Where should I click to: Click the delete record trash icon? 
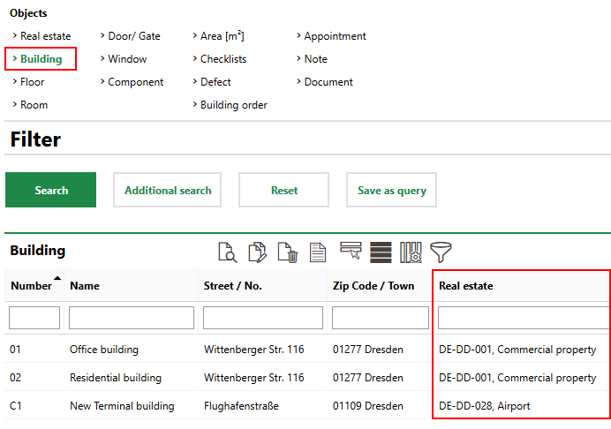288,252
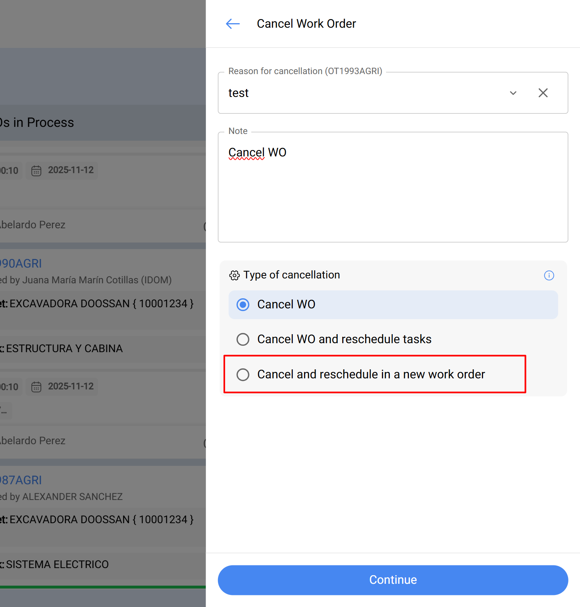Open the cancellation type info icon

click(x=549, y=275)
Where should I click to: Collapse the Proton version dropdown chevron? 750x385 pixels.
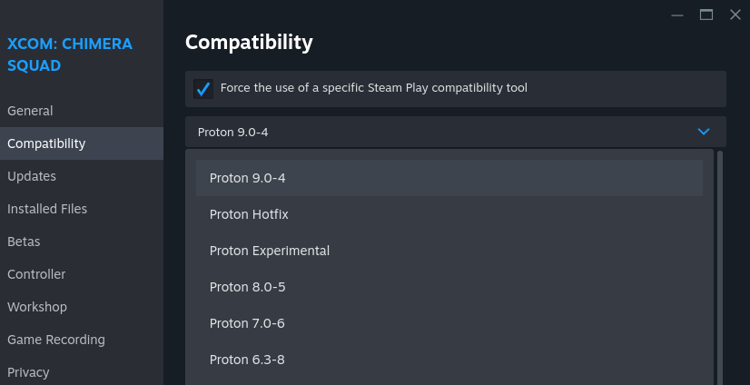(704, 132)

-- TASK TO COMPLETE --
Keep the pictures out and write out the records exactly.

-- EXERCISE SOLUTION --
Where should I click to: Click the delete record trash icon? 
288,252
Open the cancellation type info icon

click(x=549, y=275)
Where should I click to: Collapse the Proton version dropdown chevron? 750x385 pixels.
(704, 132)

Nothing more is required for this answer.